+++ FRAGMENTO SELECCIONADO

A los ochenta años de edad, Virginia Hamilton Adair empezó a considerar la idea de presentarle a un editor su primer libro de poemas. Gracias a su amigo Robert Mezey, la escritora neoyorquina tuvo el tiempo y la serenidad suficientes para hacerlo: había criado a su familia, su esposo había muerto y el estímulo de Mezey fue inspirador para ella. A pesar de la ceguera, emprendió un camino en el que muchos no se hubieran arriesgado, menos en un momento en que la fatiga y la desesperanza son ya comunes. Su devoción por la escritura como un oficio realizado de manera íntima, sin procurar el reconocimiento, se tradujo a lo largo de los años en la armonía de Hamilton Adair consigo misma y en la idea, señalada por Mezey, “de que la poesía es algo esencial para su vida y no tiene nada que ver con las ambiciones mundanas o la celebridad”. Ants on the Melon (1996), Beliefs & Blasphemies (1998) y Living on Fire (2000) son el resultado de su soledad en el camino y de su interés por dialogar con sus lectores, en el tiempo y la memoria.

++++++
+++ EXTRACTO DE DATOS

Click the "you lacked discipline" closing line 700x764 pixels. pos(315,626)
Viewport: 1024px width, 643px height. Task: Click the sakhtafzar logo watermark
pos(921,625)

++++++

*EJERCICIO*
¿Puedes escribir la continuación del fragmento sobre Virginia Hamilton Adair a partir de su última oración? El listado no hace falta para nada.

*RESULTADO*
“¡Quiero estar sola!”: lo dijo Greta Garbo con su voz de humo y lo repitieron, a su manera, los autores que la comprendieron. No es gratuito que Rubem Fonseca, alérgico a las entrevistas y, en lo posible, a las fotografías, sea considerado la Greta Garbo de la literatura brasileña.

¿Y B. Traven o Hal Croves o Traven Torsvan o Ret Marut o Charles Trefny, como se encargó de confundir el escritor agazapado tras sus múltiples seudónimos a los cazadores de noticias? Su arte fue la ambigüedad. Aparte de su nombre, no se sabe con certeza si era norteamericano, alemán o austriaco; si se dedicaba todo el tiempo a escribir o era un fotógrafo, un marinero o un aventurero con talento literario; si era un grupo de escritores mexicanos, dirigidos por su primera traductora, Esperanza López Mateos, que firmaba las obras de un autor, tal vez, imaginario.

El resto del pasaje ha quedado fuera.